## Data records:
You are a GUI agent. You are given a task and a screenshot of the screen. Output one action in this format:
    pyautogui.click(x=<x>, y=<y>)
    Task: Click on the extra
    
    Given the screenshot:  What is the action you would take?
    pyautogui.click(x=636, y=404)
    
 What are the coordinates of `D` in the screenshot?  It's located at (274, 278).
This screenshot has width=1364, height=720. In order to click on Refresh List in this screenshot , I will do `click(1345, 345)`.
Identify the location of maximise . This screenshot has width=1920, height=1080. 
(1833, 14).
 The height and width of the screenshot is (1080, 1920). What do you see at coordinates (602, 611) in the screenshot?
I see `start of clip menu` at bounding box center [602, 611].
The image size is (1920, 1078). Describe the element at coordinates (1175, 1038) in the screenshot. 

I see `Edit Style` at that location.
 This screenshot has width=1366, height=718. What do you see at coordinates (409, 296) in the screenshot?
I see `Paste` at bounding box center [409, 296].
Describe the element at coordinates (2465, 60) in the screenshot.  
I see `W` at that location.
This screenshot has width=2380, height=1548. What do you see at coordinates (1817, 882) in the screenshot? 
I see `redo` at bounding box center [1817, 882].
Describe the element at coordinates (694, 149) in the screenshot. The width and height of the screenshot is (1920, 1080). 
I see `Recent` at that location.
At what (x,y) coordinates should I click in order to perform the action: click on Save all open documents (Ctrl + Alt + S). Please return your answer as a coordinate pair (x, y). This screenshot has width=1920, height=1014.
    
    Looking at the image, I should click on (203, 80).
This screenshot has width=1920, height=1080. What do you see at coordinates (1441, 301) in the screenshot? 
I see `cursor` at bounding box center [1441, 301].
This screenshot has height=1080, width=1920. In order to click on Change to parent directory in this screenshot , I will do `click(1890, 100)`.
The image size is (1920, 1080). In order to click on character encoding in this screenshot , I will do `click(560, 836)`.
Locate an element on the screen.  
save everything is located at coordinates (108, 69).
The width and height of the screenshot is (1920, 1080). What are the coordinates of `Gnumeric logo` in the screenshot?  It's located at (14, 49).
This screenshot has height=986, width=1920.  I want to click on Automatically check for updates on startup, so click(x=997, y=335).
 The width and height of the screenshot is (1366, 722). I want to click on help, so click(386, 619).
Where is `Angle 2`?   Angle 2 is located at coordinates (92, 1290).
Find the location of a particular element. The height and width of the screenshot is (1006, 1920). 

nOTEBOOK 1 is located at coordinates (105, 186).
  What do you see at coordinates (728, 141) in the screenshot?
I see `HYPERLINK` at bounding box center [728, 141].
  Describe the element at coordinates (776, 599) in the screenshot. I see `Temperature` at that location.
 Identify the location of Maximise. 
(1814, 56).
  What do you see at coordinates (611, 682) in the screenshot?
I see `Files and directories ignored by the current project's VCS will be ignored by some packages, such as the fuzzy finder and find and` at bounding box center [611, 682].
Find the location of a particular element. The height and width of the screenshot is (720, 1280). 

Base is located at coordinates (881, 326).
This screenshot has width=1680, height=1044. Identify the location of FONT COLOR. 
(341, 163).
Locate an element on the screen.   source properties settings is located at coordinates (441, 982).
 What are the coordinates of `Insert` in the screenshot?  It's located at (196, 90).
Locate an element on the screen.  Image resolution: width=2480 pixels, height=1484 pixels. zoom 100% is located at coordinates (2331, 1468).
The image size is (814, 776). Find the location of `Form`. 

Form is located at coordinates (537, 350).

## Problem statement:
Locate every line in the records above that contains the word "Identify", and copy each of those lines in full.

## Solution:
Identify the location of maximise . This screenshot has width=1920, height=1080. 
 Identify the location of Maximise. 
This screenshot has width=1680, height=1044. Identify the location of FONT COLOR. 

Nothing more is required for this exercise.